*EXTRACTED INFORMATION*.

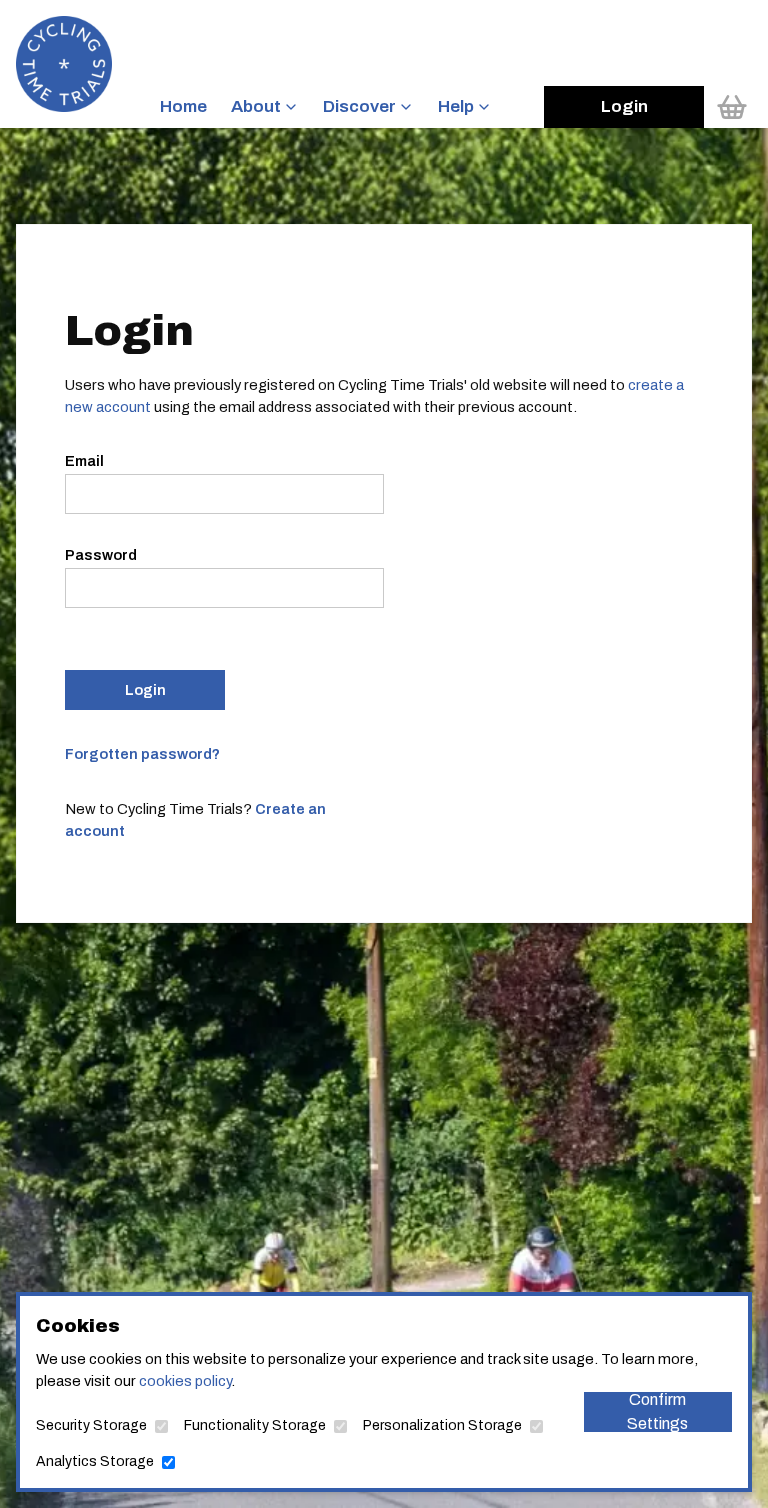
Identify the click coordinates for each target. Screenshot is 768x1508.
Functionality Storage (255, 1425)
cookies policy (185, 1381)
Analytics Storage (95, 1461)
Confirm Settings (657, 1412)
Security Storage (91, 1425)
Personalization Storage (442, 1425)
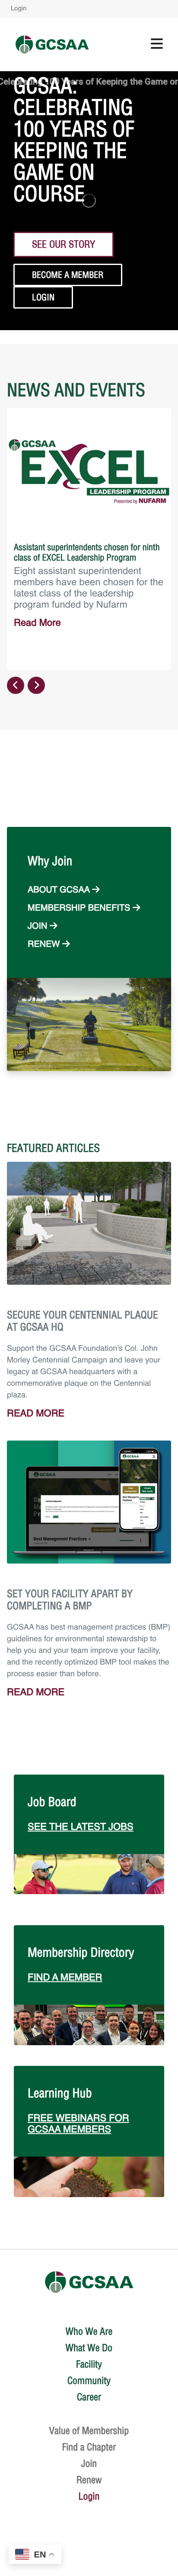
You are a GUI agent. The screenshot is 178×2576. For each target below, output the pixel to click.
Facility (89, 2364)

*REQUIRED ACTION*.
Your response must be one number, namely how many lines of the data contain the string "target".

*TASK ANSWER*.
2